Eine mitgliederstarke Organisation

Der Genossenschaftsverband Bayern e.V. (GVB) vertritt seit mehr als 125 Jahren die Interessen bayerischer Genossenschaften. Zu seinen 1.212 Mitgliedern zählen 227 Volksbanken und Raiffeisenbanken sowie 985 Unternehmen aus Branchen wie Landwirtschaft, Energie, Handel, Handwerk und Dienstleistungen. Sie bilden mit rund 50.000 Beschäftigten und 2,9 Millionen Anteilseignern eine der größten mittelständischen Wirtschaftsorganisationen im Freistaat. (Stand: 31. Dezember 2019)

Da machten jedoch die Mitglieder nicht mit. „Sie wollten ihr Studio behalten. So beschlossen sie, es als Genossenschaft weiterzuführen und mich als freien Trainer anzustellen. Das nehme ich als Riesenkompliment an meine Arbeit“, sagt Ernst. „Das kann man so sagen“, meint auch Markus Kunzendorf. Er steht zusammen mit Udo Schwarz der Genossenschaft vor. Gemeinsam mit Silke Gottschalk, Petra Kastenmeier, Barbara Holder, Nici Gutmann, Tanya Schwarz und Trainer Benedikt Ernst gründeten Schwarz und Kunzendorf im Oktober 2019 die Workout-Box Weilheim eG. Der Genossenschaftsverband Bayern (GVB) unterstützte die Fitnesssportler bei der Gründung und nahm die Workout-Box eG als Mitglied auf. Nachdem auch der Eintrag beim Registergericht erledigt war, konnte das Team im Februar 2020 loslegen.

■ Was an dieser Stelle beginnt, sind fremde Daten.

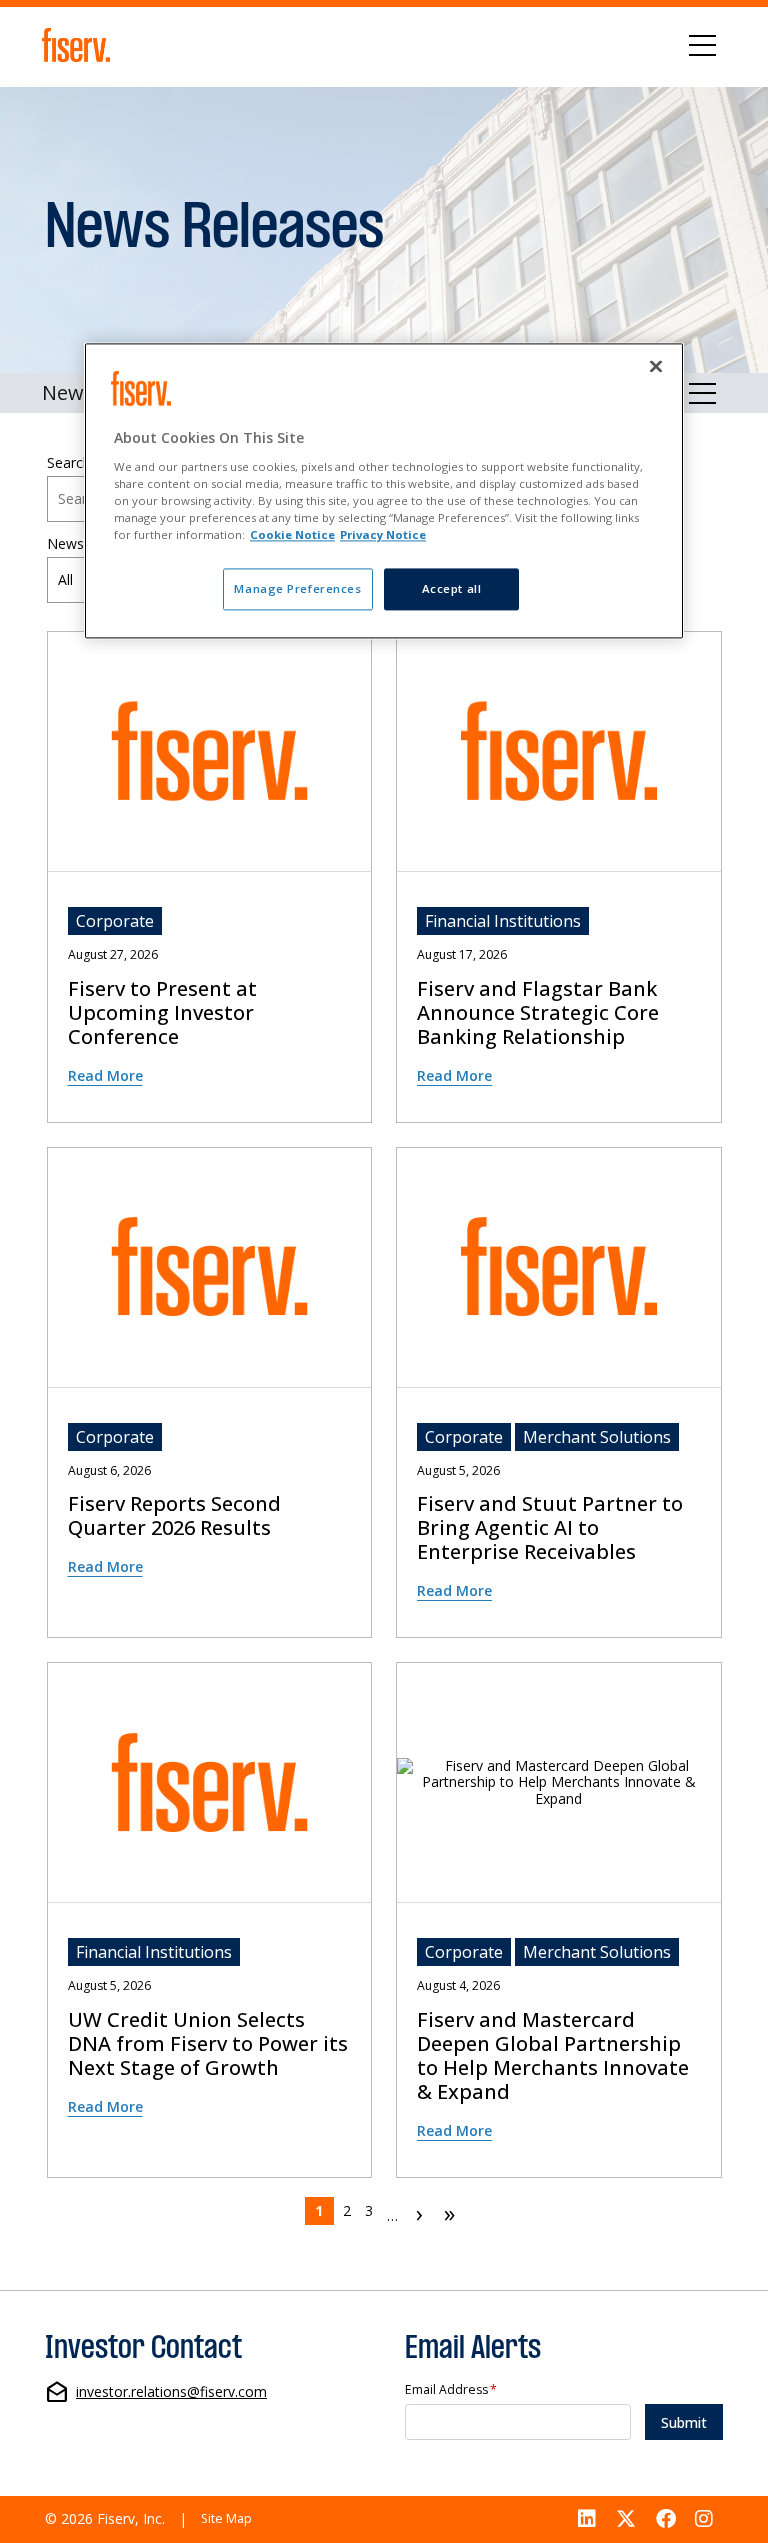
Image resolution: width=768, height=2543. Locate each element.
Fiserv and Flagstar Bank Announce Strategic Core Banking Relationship (538, 1013)
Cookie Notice (292, 535)
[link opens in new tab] (79, 45)
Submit (684, 2422)
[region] (384, 491)
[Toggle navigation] (702, 45)
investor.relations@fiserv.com (171, 2392)
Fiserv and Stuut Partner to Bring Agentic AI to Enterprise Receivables (550, 1528)
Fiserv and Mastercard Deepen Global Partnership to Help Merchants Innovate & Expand (553, 2056)
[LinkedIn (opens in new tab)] (588, 2519)
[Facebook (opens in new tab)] (666, 2519)
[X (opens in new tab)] (626, 2519)
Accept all (452, 589)
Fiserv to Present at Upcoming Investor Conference (162, 1013)
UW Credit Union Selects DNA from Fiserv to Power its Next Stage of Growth (208, 2044)
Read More (105, 1075)
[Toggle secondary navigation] (702, 393)
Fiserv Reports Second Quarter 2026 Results (174, 1516)
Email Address (451, 2390)
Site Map (226, 2518)
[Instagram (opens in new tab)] (704, 2519)
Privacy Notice (383, 535)
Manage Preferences (297, 589)
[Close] (656, 367)
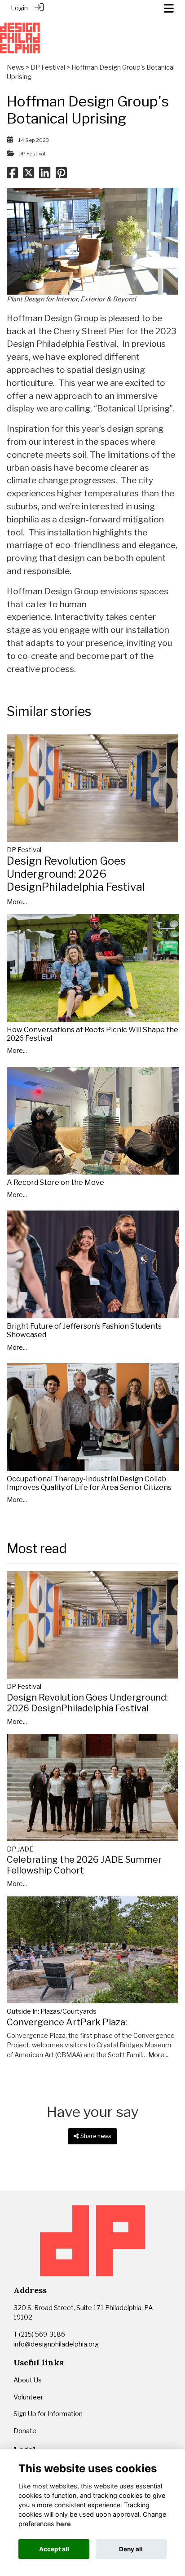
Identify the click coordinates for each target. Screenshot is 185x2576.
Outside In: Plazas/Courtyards (52, 2011)
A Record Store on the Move (55, 1182)
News (15, 67)
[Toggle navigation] (168, 8)
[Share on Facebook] (12, 175)
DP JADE (20, 1849)
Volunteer (28, 2397)
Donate (24, 2431)
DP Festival (48, 67)
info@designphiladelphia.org (56, 2344)
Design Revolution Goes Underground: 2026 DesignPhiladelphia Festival (76, 873)
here (63, 2523)
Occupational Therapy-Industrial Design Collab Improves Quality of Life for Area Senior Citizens (89, 1483)
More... (17, 902)
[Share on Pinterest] (61, 175)
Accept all (54, 2549)
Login (19, 8)
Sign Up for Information (48, 2414)
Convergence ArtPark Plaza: (67, 2022)
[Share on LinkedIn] (44, 175)
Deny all (131, 2549)
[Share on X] (28, 175)
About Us (28, 2380)
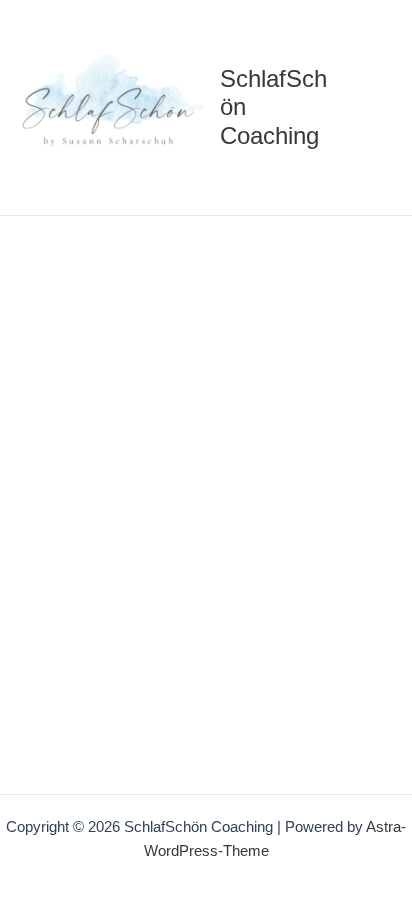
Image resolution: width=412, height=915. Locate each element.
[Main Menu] (371, 107)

Aus dem „Body & Event“ wurde die Workout-Box, zudem zog das Studio an der gleichen Adresse im Weilheimer Gewerbegebiet Holzhofring in größere und besser geeignete Räume. Unter anderem gibt es nun eine Galerie in der Workout-Box. Zusammen bauten die Gründungsmitglieder das neue Domizil um, malerten die Räume und richteten die Umkleidekabinen ein. „Das war ein richtiges Gemeinschaftsprojekt, in dem unser Herzblut steckt. Das merkt man auch“, sagt Kunzendorf.

Das Konzept des genossenschaftlichen Fitness-Studios geht dabei über das rein Sportliche hinaus: „Wir betreiben die Workout-Box-Weilheim ökologisch nachhaltig. Bei uns gibt es Bio-Nahrung und Bio-Getränke aus regionaler Herkunft und unseren Strom beziehen wir aus erneuerbaren Energien“, berichtet Kunzendorf. Sogar die Nahrungsergänzungsmittel sowie die Putzmittel sind bio, soweit das möglich ist. Die gesamte Ausstattung wurde gebraucht gekauft. So wird der ökologische Fußabdruck des Studios minimiert. „Das ist ein Alleinstellungsmerkmal, das gut ankommt, auch wenn die Möglichkeiten bei einem Fitness-Studio natürlich begrenzt sind“, sagt Kunzendorf.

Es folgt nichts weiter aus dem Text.